Collected data

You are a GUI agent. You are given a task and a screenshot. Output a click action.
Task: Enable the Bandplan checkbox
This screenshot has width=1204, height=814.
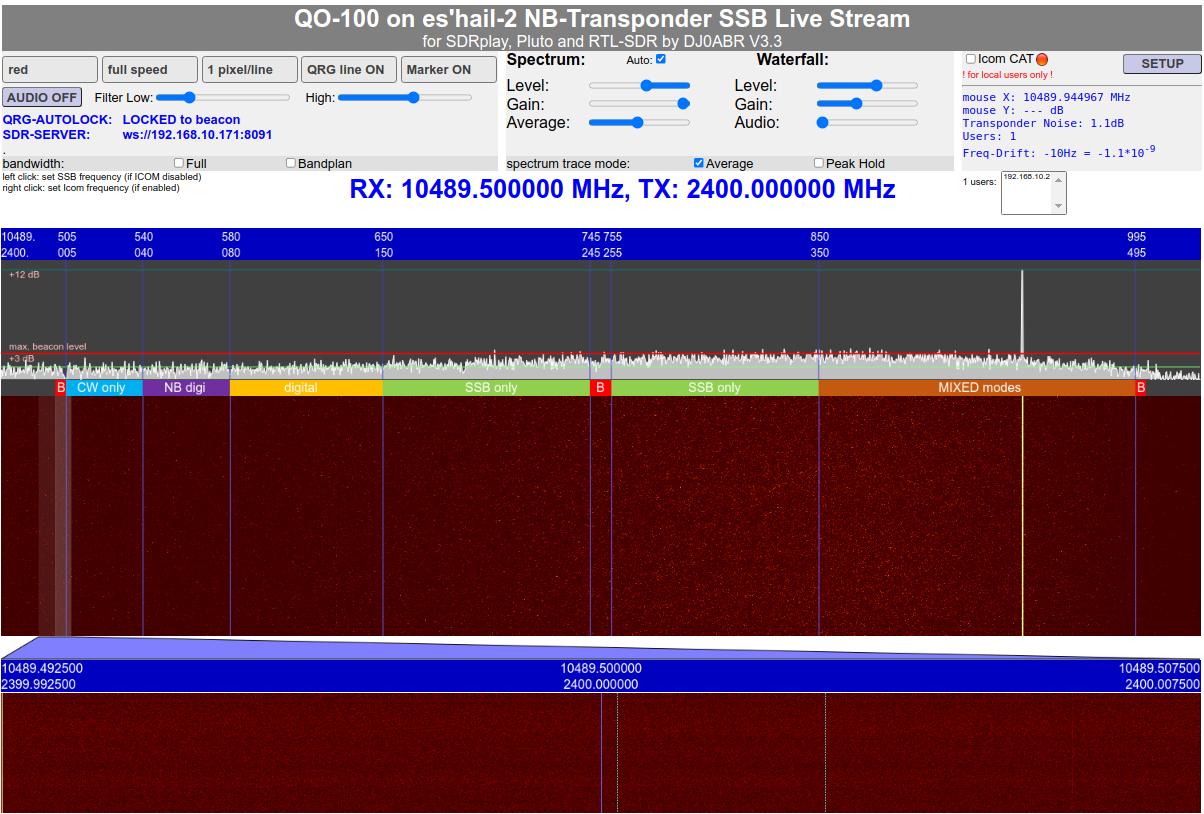[291, 163]
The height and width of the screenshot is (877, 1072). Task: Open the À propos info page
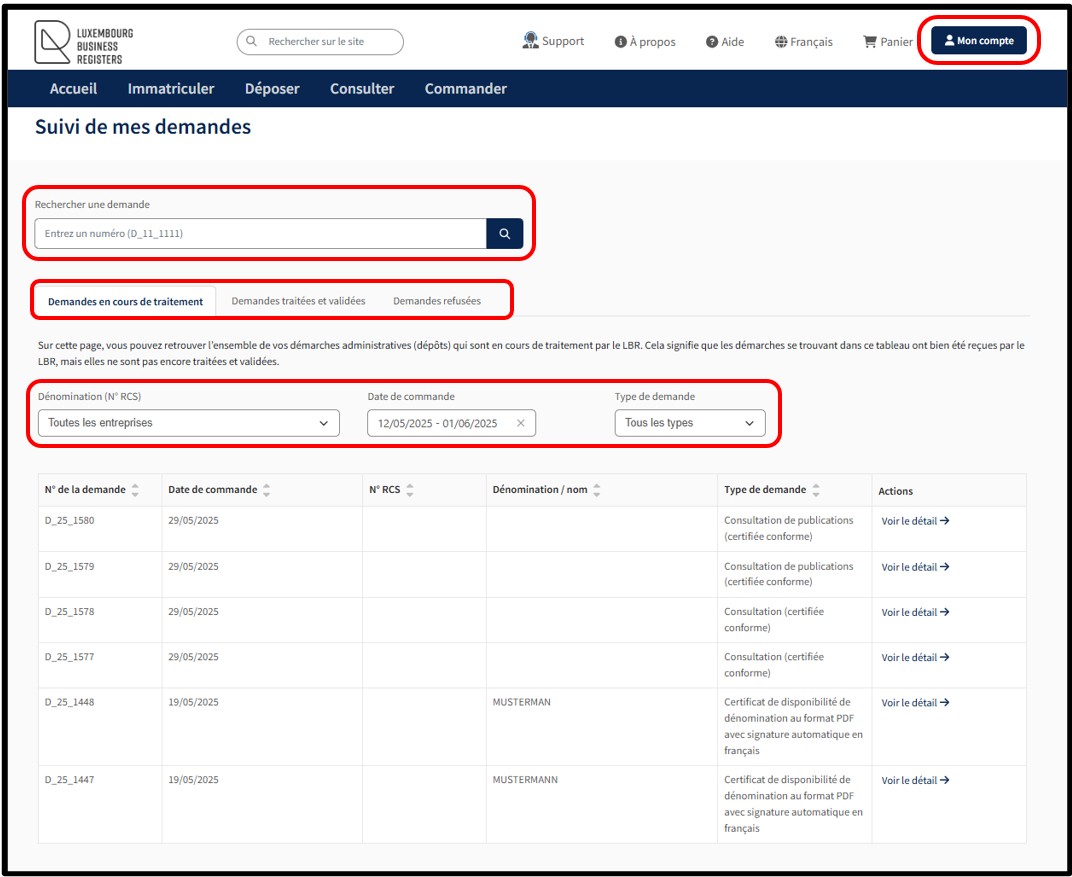[645, 42]
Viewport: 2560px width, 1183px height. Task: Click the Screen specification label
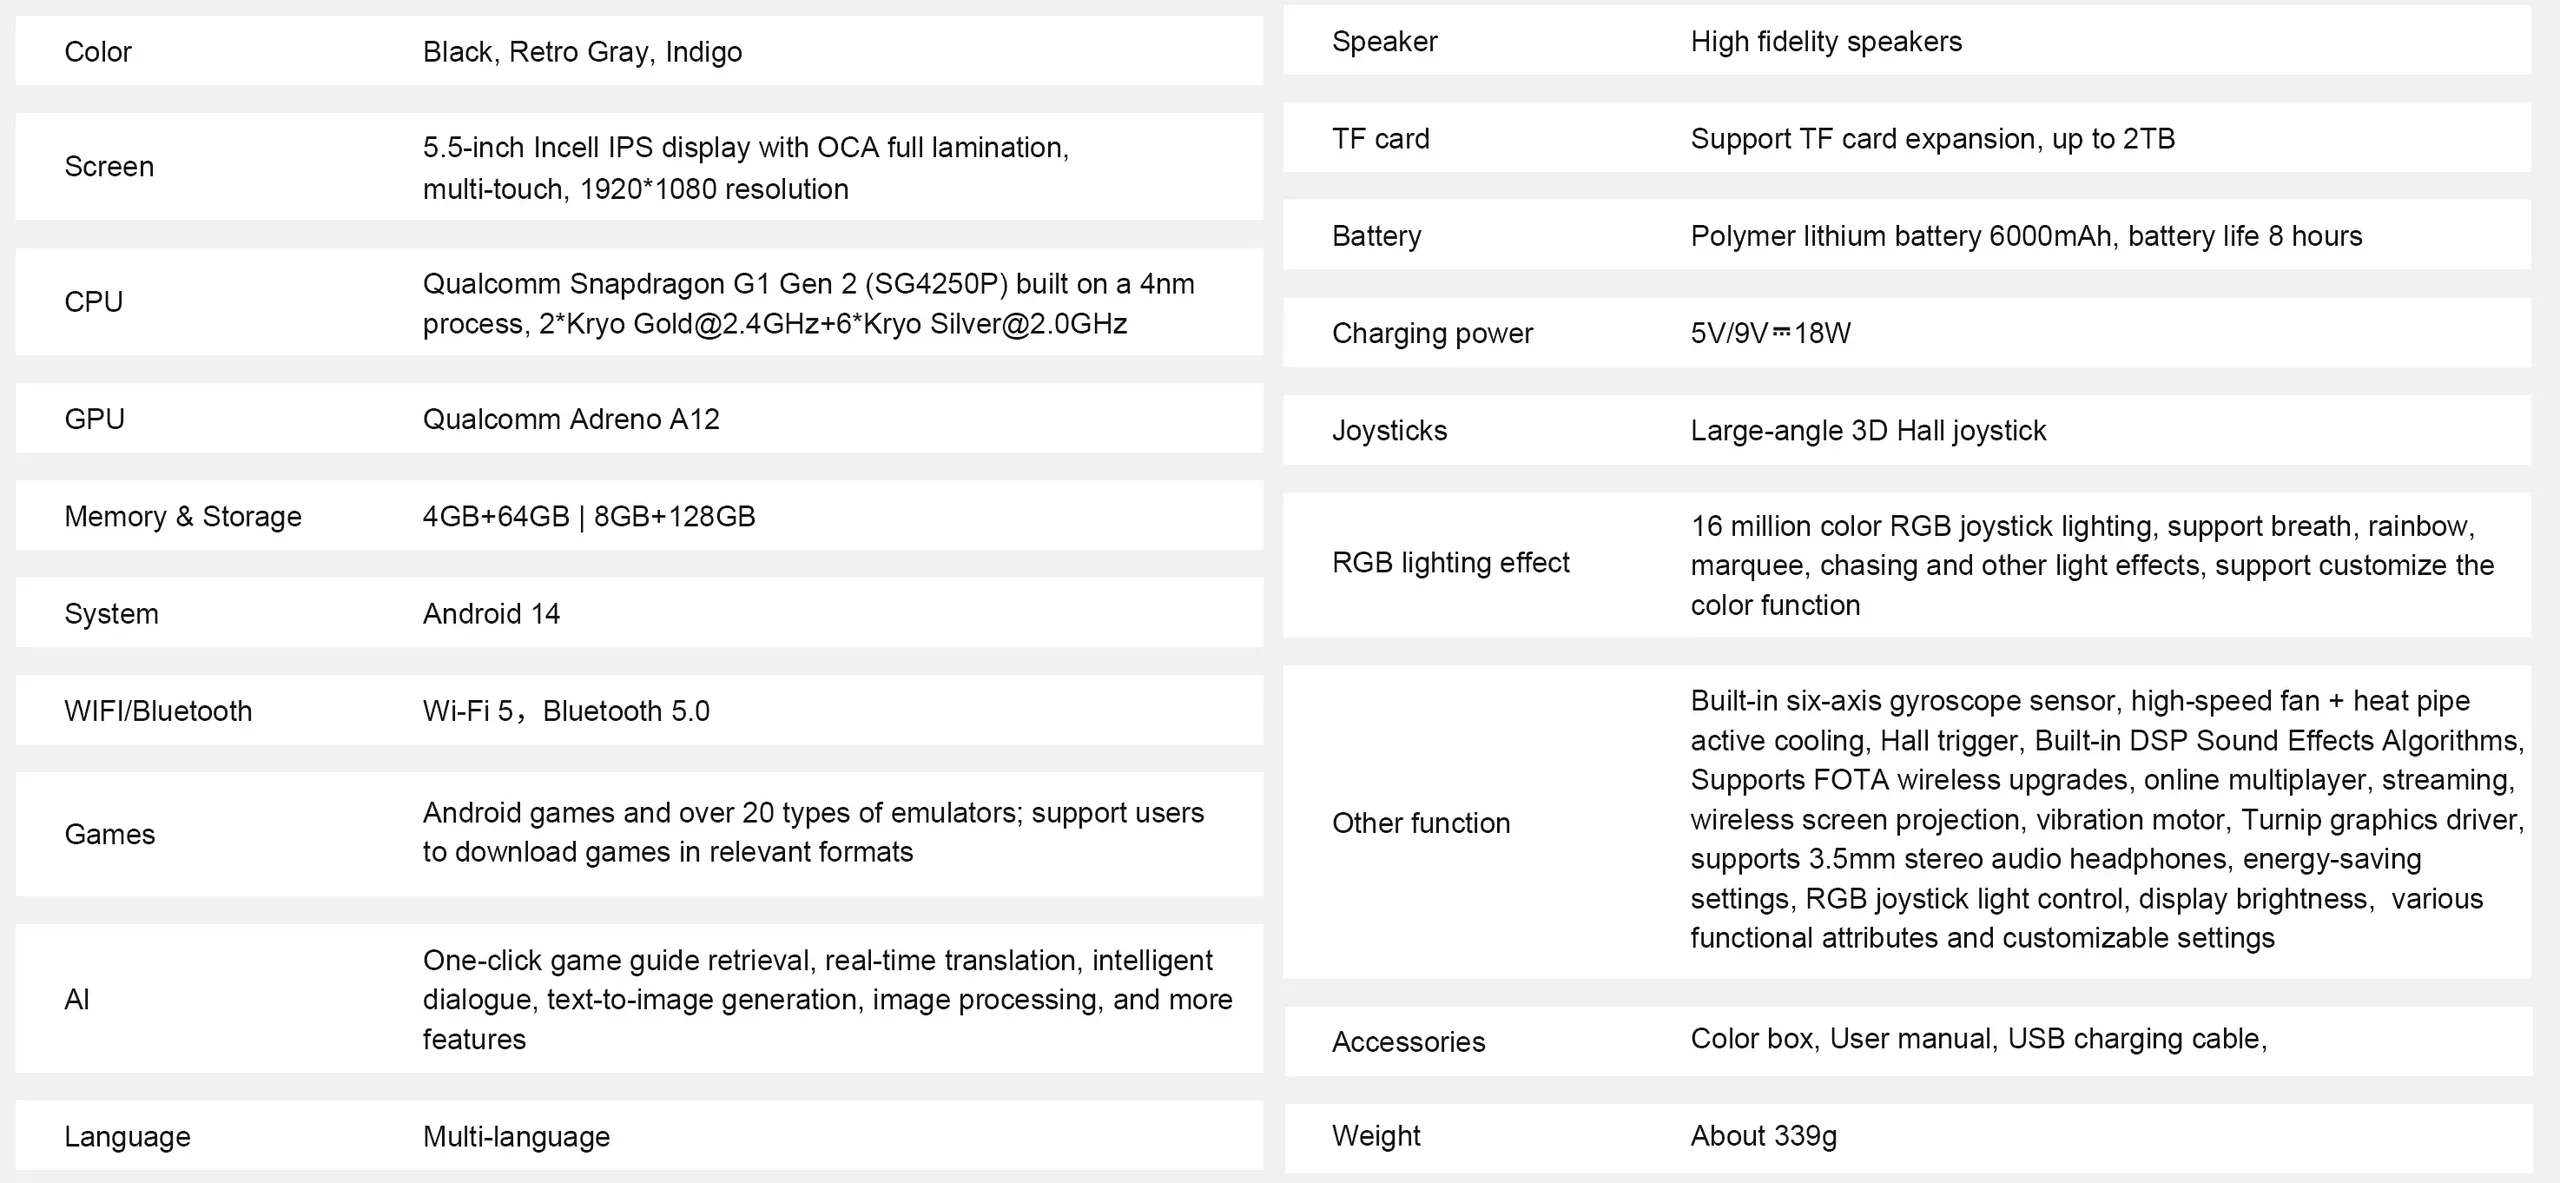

> TASK STATEMENT:
What is needed is an exact copy of the records above, with no pictures in it.

> COMPLETED EXERCISE:
You are a GUI agent. You are given a task and a screenshot. Output a click action.
Task: Enable the Bandplan checkbox
This screenshot has width=1204, height=814.
[291, 163]
The height and width of the screenshot is (877, 1072). Task: Open the À propos info page
[645, 42]
Viewport: 2560px width, 1183px height. Task: Click the Screen specification label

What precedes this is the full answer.